▶ [Aim of the exercise] Using the data below, copy out all lines with the word "agent".

▶ [Dataset extract]
- Opening Delimiter -

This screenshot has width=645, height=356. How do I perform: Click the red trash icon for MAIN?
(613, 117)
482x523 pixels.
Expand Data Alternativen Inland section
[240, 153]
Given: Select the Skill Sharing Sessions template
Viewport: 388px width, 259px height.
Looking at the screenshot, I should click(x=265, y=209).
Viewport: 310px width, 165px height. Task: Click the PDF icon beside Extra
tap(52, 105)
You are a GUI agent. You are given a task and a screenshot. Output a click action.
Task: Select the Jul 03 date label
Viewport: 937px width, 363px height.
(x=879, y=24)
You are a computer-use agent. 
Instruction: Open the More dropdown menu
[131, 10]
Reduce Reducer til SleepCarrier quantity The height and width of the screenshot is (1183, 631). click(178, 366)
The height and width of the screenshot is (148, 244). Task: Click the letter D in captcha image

- Closing Delimiter -

▶ [Output of the task]
You are a GUI agent. You are given a task and a screenshot. Output a click action.
You are a computer-use agent. 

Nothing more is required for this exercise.